-- start --
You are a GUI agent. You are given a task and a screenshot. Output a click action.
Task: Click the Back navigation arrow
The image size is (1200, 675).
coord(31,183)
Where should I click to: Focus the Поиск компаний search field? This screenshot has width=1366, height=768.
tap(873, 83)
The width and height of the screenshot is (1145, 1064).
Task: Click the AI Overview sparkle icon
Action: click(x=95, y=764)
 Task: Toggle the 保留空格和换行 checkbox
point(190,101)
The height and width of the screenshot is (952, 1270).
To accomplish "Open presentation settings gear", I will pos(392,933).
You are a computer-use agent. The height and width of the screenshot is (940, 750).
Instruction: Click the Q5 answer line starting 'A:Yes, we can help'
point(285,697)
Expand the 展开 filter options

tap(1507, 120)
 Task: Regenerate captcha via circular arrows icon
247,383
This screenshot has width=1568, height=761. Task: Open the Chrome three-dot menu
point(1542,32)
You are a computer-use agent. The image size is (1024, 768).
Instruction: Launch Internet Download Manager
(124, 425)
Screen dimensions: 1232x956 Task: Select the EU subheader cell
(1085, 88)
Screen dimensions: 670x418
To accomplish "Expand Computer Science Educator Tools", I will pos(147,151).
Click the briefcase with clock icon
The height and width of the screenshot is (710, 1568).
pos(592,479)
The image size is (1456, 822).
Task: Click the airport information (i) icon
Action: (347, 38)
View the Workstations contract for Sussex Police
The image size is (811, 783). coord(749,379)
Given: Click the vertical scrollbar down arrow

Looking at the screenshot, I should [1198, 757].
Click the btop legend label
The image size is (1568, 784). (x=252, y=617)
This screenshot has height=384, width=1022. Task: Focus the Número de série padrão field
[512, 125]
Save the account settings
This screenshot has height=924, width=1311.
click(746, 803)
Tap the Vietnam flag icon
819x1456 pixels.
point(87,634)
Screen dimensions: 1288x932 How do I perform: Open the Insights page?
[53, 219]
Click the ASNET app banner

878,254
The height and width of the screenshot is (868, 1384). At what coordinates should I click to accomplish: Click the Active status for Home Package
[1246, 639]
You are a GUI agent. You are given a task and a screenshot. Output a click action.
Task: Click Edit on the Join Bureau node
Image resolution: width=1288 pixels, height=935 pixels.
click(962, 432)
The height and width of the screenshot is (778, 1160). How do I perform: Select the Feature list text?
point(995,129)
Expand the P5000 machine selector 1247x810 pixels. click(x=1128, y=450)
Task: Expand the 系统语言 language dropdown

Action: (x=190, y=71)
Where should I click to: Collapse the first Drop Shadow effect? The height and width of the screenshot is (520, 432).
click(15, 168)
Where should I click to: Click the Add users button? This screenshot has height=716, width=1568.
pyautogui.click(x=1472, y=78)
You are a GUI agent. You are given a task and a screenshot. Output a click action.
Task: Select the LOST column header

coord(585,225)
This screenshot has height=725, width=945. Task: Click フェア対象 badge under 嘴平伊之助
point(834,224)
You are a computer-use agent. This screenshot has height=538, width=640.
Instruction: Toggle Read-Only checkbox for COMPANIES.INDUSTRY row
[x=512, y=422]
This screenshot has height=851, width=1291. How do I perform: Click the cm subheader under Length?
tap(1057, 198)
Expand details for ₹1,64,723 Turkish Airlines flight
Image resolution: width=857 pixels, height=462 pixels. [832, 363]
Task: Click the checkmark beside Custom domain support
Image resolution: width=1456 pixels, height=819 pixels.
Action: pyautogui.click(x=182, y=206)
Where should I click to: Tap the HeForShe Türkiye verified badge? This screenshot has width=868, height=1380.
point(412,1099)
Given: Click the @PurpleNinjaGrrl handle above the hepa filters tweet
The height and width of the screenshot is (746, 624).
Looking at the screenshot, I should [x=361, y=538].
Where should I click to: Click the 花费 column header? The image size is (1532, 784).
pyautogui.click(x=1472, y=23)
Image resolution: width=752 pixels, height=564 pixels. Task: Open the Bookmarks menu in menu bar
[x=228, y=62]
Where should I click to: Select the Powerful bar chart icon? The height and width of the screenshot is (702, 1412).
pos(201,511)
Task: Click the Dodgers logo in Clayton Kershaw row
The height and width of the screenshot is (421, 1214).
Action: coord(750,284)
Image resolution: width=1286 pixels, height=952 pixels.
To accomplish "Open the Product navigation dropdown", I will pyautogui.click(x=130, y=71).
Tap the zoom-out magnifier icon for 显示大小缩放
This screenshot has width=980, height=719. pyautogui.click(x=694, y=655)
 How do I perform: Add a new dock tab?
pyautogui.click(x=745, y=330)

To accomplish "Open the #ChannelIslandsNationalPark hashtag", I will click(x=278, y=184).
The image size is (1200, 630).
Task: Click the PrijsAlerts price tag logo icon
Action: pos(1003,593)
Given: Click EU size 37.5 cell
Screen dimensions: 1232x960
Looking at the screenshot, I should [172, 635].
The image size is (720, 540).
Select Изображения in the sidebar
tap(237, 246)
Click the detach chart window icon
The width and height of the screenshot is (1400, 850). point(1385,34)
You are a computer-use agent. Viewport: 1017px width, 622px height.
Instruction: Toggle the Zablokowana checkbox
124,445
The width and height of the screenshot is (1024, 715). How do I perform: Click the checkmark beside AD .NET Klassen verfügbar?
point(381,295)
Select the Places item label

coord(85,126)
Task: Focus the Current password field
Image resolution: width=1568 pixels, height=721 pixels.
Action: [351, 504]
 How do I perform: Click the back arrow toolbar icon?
-- end --
## Given problem
Transcribe all of the records above verbatim, line for line.

## Response to the task
You are a GUI agent. You are given a task and a screenshot. Output a click action.
Task: Click the Back navigation arrow
The image size is (1200, 675).
coord(31,183)
Where should I click to: Focus the Поиск компаний search field? This screenshot has width=1366, height=768.
tap(873, 83)
The width and height of the screenshot is (1145, 1064).
Task: Click the AI Overview sparkle icon
Action: click(x=95, y=764)
 Task: Toggle the 保留空格和换行 checkbox
point(190,101)
The height and width of the screenshot is (952, 1270).
To accomplish "Open presentation settings gear", I will pos(392,933).
You are a computer-use agent. The height and width of the screenshot is (940, 750).
Instruction: Click the Q5 answer line starting 'A:Yes, we can help'
point(285,697)
Expand the 展开 filter options

tap(1507, 120)
 Task: Regenerate captcha via circular arrows icon
247,383
This screenshot has width=1568, height=761. Task: Open the Chrome three-dot menu
point(1542,32)
You are a computer-use agent. The image size is (1024, 768).
Instruction: Launch Internet Download Manager
(124, 425)
Screen dimensions: 1232x956 Task: Select the EU subheader cell
(1085, 88)
Screen dimensions: 670x418
To accomplish "Expand Computer Science Educator Tools", I will pos(147,151).
Click the briefcase with clock icon
The height and width of the screenshot is (710, 1568).
pos(592,479)
The image size is (1456, 822).
Task: Click the airport information (i) icon
Action: (347, 38)
View the Workstations contract for Sussex Police
The image size is (811, 783). coord(749,379)
Given: Click the vertical scrollbar down arrow

Looking at the screenshot, I should [1198, 757].
Click the btop legend label
The image size is (1568, 784). (x=252, y=617)
This screenshot has height=384, width=1022. Task: Focus the Número de série padrão field
[512, 125]
Save the account settings
This screenshot has height=924, width=1311.
click(746, 803)
Tap the Vietnam flag icon
819x1456 pixels.
point(87,634)
Screen dimensions: 1288x932 How do I perform: Open the Insights page?
[53, 219]
Click the ASNET app banner

878,254
The height and width of the screenshot is (868, 1384). At what coordinates should I click to accomplish: Click the Active status for Home Package
[1246, 639]
You are a GUI agent. You are given a task and a screenshot. Output a click action.
Task: Click Edit on the Join Bureau node
Image resolution: width=1288 pixels, height=935 pixels.
click(962, 432)
The height and width of the screenshot is (778, 1160). How do I perform: Select the Feature list text?
point(995,129)
Expand the P5000 machine selector 1247x810 pixels. click(x=1128, y=450)
Task: Expand the 系统语言 language dropdown

Action: (x=190, y=71)
Where should I click to: Collapse the first Drop Shadow effect? The height and width of the screenshot is (520, 432).
click(15, 168)
Where should I click to: Click the Add users button? This screenshot has height=716, width=1568.
pyautogui.click(x=1472, y=78)
You are a GUI agent. You are given a task and a screenshot. Output a click action.
Task: Select the LOST column header

coord(585,225)
This screenshot has height=725, width=945. Task: Click フェア対象 badge under 嘴平伊之助
point(834,224)
You are a computer-use agent. This screenshot has height=538, width=640.
Instruction: Toggle Read-Only checkbox for COMPANIES.INDUSTRY row
[x=512, y=422]
This screenshot has height=851, width=1291. How do I perform: Click the cm subheader under Length?
tap(1057, 198)
Expand details for ₹1,64,723 Turkish Airlines flight
Image resolution: width=857 pixels, height=462 pixels. [832, 363]
Task: Click the checkmark beside Custom domain support
Image resolution: width=1456 pixels, height=819 pixels.
Action: pyautogui.click(x=182, y=206)
Where should I click to: Tap the HeForShe Türkiye verified badge? This screenshot has width=868, height=1380.
point(412,1099)
Given: Click the @PurpleNinjaGrrl handle above the hepa filters tweet
The height and width of the screenshot is (746, 624).
Looking at the screenshot, I should [x=361, y=538].
Where should I click to: Click the 花费 column header? The image size is (1532, 784).
pyautogui.click(x=1472, y=23)
Image resolution: width=752 pixels, height=564 pixels. Task: Open the Bookmarks menu in menu bar
[x=228, y=62]
Where should I click to: Select the Powerful bar chart icon? The height and width of the screenshot is (702, 1412).
pos(201,511)
Task: Click the Dodgers logo in Clayton Kershaw row
The height and width of the screenshot is (421, 1214).
Action: coord(750,284)
Image resolution: width=1286 pixels, height=952 pixels.
To accomplish "Open the Product navigation dropdown", I will pyautogui.click(x=130, y=71).
Tap the zoom-out magnifier icon for 显示大小缩放
This screenshot has width=980, height=719. pyautogui.click(x=694, y=655)
 How do I perform: Add a new dock tab?
pyautogui.click(x=745, y=330)

To accomplish "Open the #ChannelIslandsNationalPark hashtag", I will click(x=278, y=184).
The image size is (1200, 630).
Task: Click the PrijsAlerts price tag logo icon
Action: pos(1003,593)
Given: Click EU size 37.5 cell
Screen dimensions: 1232x960
Looking at the screenshot, I should [172, 635].
The image size is (720, 540).
Select Изображения in the sidebar
tap(237, 246)
Click the detach chart window icon
The width and height of the screenshot is (1400, 850). point(1385,34)
You are a computer-use agent. Viewport: 1017px width, 622px height.
Instruction: Toggle the Zablokowana checkbox
124,445
The width and height of the screenshot is (1024, 715). How do I perform: Click the checkmark beside AD .NET Klassen verfügbar?
point(381,295)
Select the Places item label

coord(85,126)
Task: Focus the Current password field
Image resolution: width=1568 pixels, height=721 pixels.
Action: [351, 504]
 How do I perform: Click the back arrow toolbar icon?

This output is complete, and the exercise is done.